The Constitution doesn’t mandate the creation of patents or even the promotion of progress in science, but grants power to the federal government to enact laws to that effect if it wants to. So, patents are optional.

Agreed, and, having read the position in your paper I wholeheartedly agree. Nevertheless, the concept of intellectual property rights may not be encoded in the Constitution because they pre-existed the Constitution . Such rights did not come, generally, from the common law but from statute ("creatures of statute" as it was said). In English history, copyright law goes back to the early 18th century (Statute of Anne). In American history, before the Constitution passed (after the Revolution), some "states" created patent systems of their own. One of the first pieces of major legislation Congress passed (1790) was the Patent Act. All of this goes to show two things. First, patents/intellectual property may have some historical cultural grounding with people and human nature to have enterprise in their work. Personally, I don't reject this view today (clearly)--but I think that the system persists in its current form to maintain power structures and in some cases to actively inhibit human happiness (expounded upon later). Second, and more important, I think your position misinterprets what the Constitutional provision is in effect. Technically, your comment is spot on. However, in view of historical circumstances, the provision is clearly an allocation of a power (patent making) that was presumed to have existed and would subsequently result in the creation of patents.

Second, if patents are personal property, rather than real property, extending real property doctrines to them seems risky, formally (real or personal, pick) and logically. Real property is tangible, while patents have no physical existence. When trespassers occupy real property, the land’s utility to the owner decreases. No reduction in the utility of a patented innovation results from the infringer’s use of it. The knowledge contained in a patent cannot be exhausted, and is therefore a public good. The “taking” of a patent is, then, the making of a public good out of that which already was a public good. This illogicality is latent in the statutory scheme of § 1498, and I’m not sure why we would want to extend it further, by exercising the statutory taking power widely, without a strong need to do so. Also, for a taking, compensation must be paid, which might be very costly depending on the pricing scheme chosen.

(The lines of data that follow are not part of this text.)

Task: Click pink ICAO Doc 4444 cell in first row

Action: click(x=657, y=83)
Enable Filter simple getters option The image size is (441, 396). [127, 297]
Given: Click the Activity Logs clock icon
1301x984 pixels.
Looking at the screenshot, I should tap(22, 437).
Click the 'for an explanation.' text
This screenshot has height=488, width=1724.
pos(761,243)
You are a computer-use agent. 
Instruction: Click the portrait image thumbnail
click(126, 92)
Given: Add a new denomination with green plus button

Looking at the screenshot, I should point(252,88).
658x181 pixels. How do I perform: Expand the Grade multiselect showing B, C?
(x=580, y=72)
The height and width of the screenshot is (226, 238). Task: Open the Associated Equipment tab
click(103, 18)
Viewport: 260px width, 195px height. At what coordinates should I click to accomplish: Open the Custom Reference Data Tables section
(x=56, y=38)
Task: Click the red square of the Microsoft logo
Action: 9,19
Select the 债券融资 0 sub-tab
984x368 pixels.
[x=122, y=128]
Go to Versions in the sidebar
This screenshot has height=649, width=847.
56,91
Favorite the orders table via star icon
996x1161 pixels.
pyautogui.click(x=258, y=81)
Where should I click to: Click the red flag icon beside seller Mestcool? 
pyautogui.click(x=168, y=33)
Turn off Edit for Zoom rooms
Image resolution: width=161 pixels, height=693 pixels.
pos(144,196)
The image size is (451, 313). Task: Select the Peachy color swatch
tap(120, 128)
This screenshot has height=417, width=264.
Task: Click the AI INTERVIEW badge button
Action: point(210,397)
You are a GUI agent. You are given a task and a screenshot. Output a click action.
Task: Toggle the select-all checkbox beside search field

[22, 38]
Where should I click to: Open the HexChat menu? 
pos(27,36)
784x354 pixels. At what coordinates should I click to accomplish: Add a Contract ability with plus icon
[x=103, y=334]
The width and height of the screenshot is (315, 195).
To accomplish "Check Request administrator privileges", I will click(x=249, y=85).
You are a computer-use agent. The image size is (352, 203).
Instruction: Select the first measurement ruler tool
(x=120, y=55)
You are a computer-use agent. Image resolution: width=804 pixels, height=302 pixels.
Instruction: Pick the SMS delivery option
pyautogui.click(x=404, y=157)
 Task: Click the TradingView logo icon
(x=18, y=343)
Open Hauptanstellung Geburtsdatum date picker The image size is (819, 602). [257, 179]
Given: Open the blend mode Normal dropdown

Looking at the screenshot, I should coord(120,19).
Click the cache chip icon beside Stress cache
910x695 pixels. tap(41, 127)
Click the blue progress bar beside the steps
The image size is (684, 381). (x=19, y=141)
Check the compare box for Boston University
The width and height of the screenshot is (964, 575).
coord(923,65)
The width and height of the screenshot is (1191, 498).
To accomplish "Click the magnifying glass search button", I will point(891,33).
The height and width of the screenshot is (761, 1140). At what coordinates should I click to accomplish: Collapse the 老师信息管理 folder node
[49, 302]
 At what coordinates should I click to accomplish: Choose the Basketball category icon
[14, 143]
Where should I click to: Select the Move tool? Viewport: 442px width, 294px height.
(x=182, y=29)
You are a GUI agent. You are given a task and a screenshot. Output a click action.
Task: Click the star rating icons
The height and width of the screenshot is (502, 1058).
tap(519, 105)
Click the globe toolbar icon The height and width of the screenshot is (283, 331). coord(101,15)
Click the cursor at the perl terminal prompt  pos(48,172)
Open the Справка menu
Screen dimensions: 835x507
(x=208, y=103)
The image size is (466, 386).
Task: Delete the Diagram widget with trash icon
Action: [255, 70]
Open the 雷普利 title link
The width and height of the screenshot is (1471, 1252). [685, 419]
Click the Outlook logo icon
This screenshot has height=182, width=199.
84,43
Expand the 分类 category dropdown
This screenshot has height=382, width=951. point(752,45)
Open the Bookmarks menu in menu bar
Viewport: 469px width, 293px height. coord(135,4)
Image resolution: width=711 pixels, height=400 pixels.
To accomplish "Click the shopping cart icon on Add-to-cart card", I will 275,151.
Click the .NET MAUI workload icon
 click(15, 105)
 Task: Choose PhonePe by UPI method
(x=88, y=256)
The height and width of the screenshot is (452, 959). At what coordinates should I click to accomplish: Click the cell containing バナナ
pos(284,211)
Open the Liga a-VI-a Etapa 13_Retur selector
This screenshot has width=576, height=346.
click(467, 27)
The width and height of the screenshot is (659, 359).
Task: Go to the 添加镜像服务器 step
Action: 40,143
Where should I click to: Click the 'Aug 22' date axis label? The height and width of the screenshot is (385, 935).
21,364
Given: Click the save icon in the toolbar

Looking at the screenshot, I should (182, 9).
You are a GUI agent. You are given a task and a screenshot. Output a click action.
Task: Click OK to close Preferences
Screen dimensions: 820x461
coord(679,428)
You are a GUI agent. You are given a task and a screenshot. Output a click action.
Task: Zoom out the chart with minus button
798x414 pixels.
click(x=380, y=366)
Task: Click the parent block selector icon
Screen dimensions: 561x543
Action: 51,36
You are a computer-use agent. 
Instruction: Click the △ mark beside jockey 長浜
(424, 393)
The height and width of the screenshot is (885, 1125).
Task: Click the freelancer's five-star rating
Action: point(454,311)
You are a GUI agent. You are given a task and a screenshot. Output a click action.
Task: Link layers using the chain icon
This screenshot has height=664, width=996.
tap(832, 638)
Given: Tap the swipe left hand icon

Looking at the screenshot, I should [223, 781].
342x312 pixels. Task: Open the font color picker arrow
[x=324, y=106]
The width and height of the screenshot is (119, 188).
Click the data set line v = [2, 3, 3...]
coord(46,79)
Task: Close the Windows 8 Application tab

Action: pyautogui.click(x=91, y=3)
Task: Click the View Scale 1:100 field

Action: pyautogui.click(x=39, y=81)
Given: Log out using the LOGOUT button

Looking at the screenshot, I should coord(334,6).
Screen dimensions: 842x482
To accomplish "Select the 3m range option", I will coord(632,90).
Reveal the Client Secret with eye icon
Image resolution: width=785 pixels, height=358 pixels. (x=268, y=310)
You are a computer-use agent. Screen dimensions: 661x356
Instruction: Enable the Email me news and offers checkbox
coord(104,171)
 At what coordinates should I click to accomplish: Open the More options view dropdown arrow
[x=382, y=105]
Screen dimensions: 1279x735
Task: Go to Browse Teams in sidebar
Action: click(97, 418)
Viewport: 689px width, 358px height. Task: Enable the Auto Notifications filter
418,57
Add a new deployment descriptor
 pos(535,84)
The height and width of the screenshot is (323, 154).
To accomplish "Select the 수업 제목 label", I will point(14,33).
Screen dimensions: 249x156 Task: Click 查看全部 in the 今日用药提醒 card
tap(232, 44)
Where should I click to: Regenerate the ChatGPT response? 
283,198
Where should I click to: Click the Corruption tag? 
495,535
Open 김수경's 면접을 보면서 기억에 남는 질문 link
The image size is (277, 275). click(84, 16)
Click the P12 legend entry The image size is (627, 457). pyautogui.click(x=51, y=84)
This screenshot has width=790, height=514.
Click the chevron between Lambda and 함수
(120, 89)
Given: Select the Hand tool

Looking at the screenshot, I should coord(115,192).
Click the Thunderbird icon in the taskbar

Not entirely sure what you are getting at here but a couple comments. First, Kelo is in regards to real property, however, it by no means extends or limits my argument. The power to repossess the patent is statutory and needs no Constitutional justification. However, I mention it only to point out what a "public good" may be. Also, there is a legitimate counter argument that there is a reduction in the utility when infringers use patents, a so-called field reduction. When an infringer uses one patent, it reduces the value of existing and future patents (perhaps, this is the classic argument). I feel this is too big of an elephant to ignore. Of course, I think the better question to ask is whether the costs (to society, to enforce) here exceed the benefits (innovation, research).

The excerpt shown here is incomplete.